Bini and Amelie – Part II

It’s 4:30 a.m. I can’t sleep. I’ve been wide awake for an hour. It’s a gorgeous night: the decks shimmer pale white in the half moon, brighter stars stand out clearly, a thin veil of cirrostratus drifts across an otherwise clear sky. A light breeze moves across the still anchorage. A dozen boats tug at their chains, swaying back and forth as if in some choreographed dance.

There’s nothing to hear but a few roosters crowing, the distant hush of swell washing ashore, and the occasional soft clank of halyards. It’s a balmy 23 degrees. I sit on deck, bare-chested, feeling the wind on my tanned skin.

I love this lifestyle.

It’s Friday. Today we sail to Antigua. At nearly 50 nautical miles it’s one of the longer legs. The weather has been extraordinary — not a drop of rain in over two weeks and mostly light winds. Today the easterly trades are supposed to fill back in. We’ll need them, or it will be a long day.

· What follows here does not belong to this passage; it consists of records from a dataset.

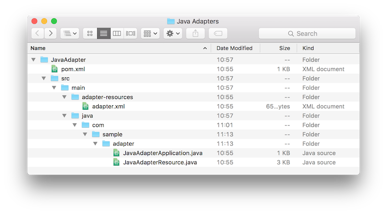
Task: Switch to icon view in toolbar
Action: click(90, 33)
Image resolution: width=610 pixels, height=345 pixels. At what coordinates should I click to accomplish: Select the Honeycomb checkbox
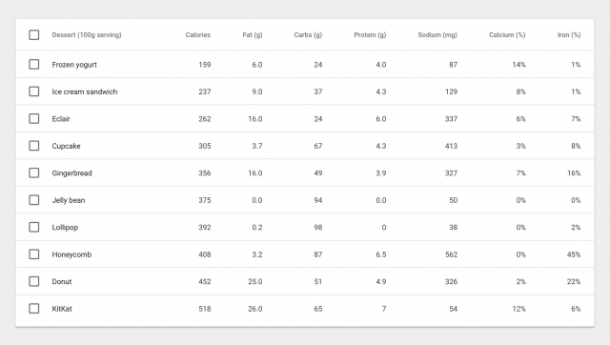pyautogui.click(x=34, y=254)

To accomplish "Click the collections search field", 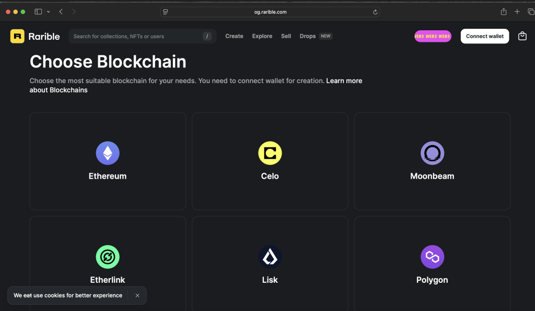I will 136,36.
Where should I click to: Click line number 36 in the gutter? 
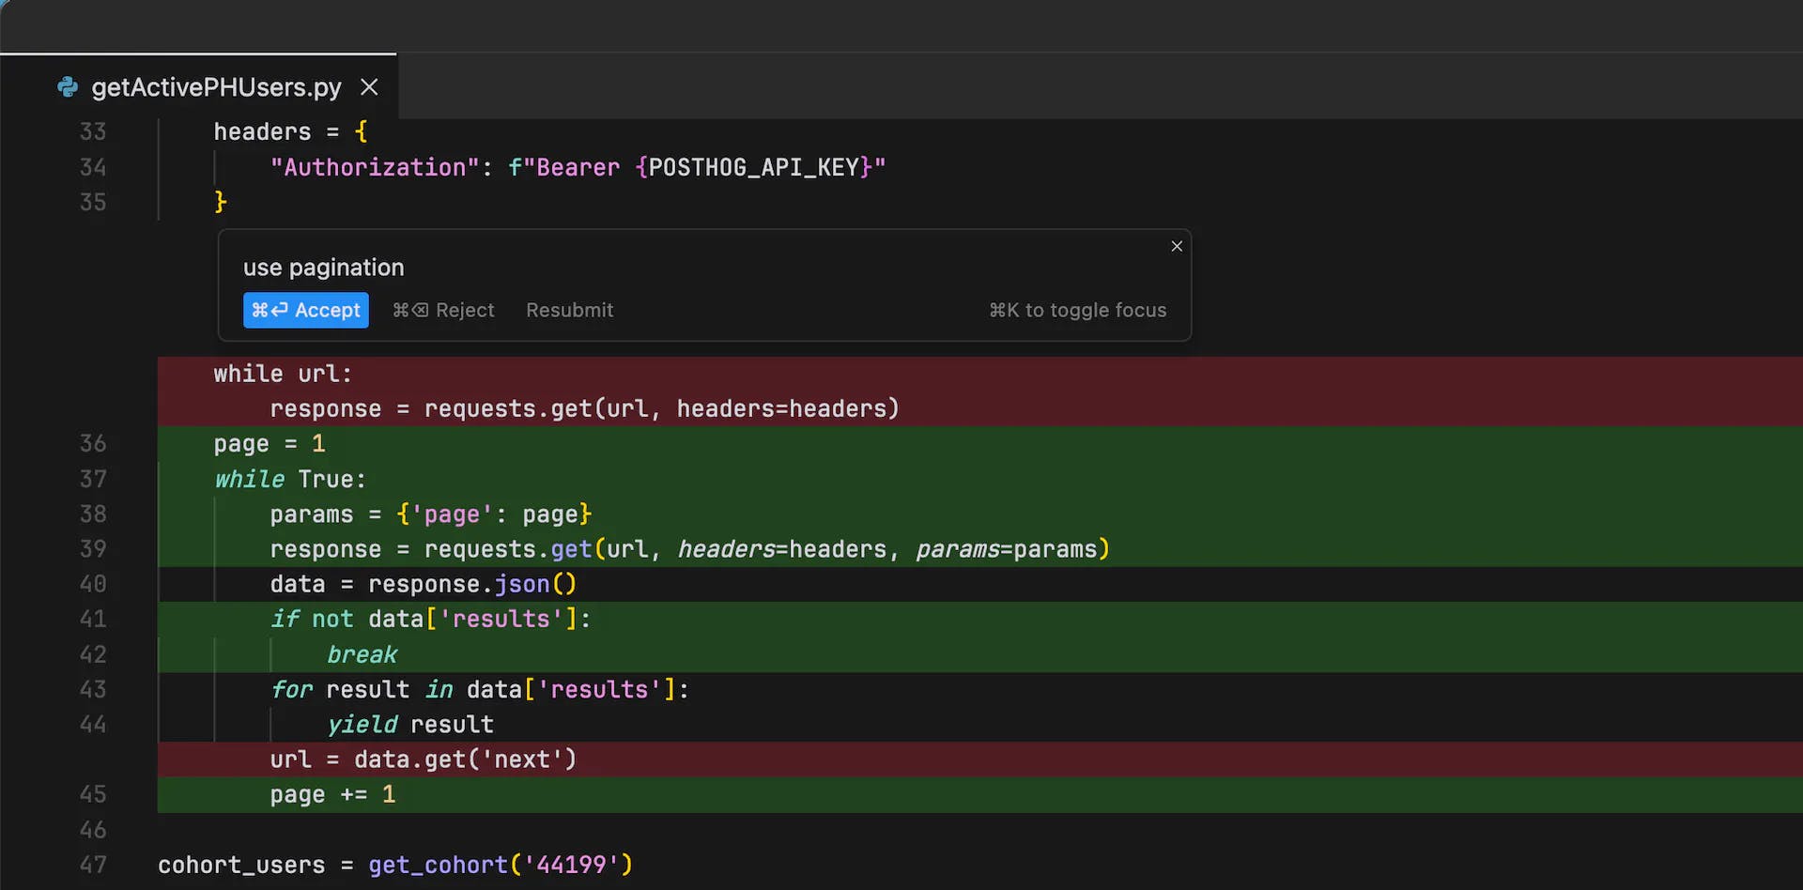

On Wednesday evening we bid farewell to Bini and Amelie. We’ve had a marvelous time together — all four of us. I love my sister dearly, and over the turbulent past couple of years she’s become an even more important presence in my life. Seeing her here again, so at ease and enjoying this rhythm, means a lot. And Amelie brings a younger energy aboard — curious, open, and fully present.

In my last post I left off with tuna dinner in Dominica. The following morning we weigh anchor after two splendid days in Prince Rupert Bay, shout “until next season” to Alexis as he dinghies past us, and set sail for the Îles des Saintes in a steady easterly breeze.

“The Saintes” are a unique little place — a small group of islands just off Guadeloupe’s southwestern tip, forming several well-protected bays. Too small and rugged for plantations, they’ve long been a retreat: once for wealthy French colonists, now for an eclectic mix of sailors from around the world. Terre-de-Haut feels distinctly French — a church in the town center whose hourly bell tolls sound oddly European here, cafés and boulangeries lining the main road, and a timeless, unhurried feel.

We spend two nights. On our snorkel-and-chill day we move the boat across the bay to be closer to the best snorkeling. It turns out to be a winning move. We’ve barely arrived when a dolphin appears next to a neighboring boat. That family is in the water instantly — and to our amazement, the dolphin stays. It swims with them, curious and unafraid, nudging swimmers and allowing itself to be touched.

We don’t need an invitation. Amelie goes first but is a little intimidated. Encouraged by Karin and Bini, she moves closer, and soon they’re all in — capturing incredible footage. Seeing dolphins is rare enough. Swimming with one, being nosed and circled, is something else entirely. We’re exhilarated and feel immensely lucky.

To celebrate, Bini treats us to an elaborate French fish dinner in town. And as if that weren’t enough, the dolphin appears again as we dinghy ashore, swimming alongside and beneath us, just inches away. I’ve never experienced anything like it.

With four aboard, frequent swims, and generous showers, our water tanks are running low. We’ve made some water, but not enough to keep up. With good wind and time on our hands, we decide to sail back to the marina in Pointe-à-Pitre to refill — with the added bonus of a hypermarket nearby.

The marina is full, but they allow us a temporary berth just to take on water. It’s tight, but with teamwork — “Bini, another fender on the port bow,” “Amelie, belay the stern line” — we work our way in and later back out again. The harbor master even treats us to 800 liters of free water. A small kindness, much appreciated.

The remainder of our time together takes us around Guadeloupe’s western “butterfly wing,” first south and then north up the lee coast. The sail is lively — close-hauled, heeled 20–25 degrees, tacking a few times and even racing another boat that left when we did. Rounding the southern tip, the wind fades and we switch to the iron sails, motoring up to Pigeon Island.

This spot is famous for its reefs and turtles — and for good reason. We spend all of Tuesday here, their last full day. The three ladies snorkel for hours, dubbing it “the aquarium” for its clear water and abundance of fish and healthy coral.

Wednesday morning brings laundry at a small coin-op ashore, one last swim, lunch, and then a short motor to Deshaies near the northern tip. At 5:30 p.m. the taxi arrives.

Here we are. One last hug. And we wave them goodbye.

Ten wonderful days fly by far too quickly. In the close quarters of a sailboat, you might expect friction, maybe a bit of tension. But not with us. It’s been relaxed, harmonious, and simply good fun. Thank you, Bini and Amelie, for making the long journey. It meant a lot to have you here.

And now it’s Karin and me and JACE alone again. Two more weeks — Antigua, Barbuda, then St. Maarten.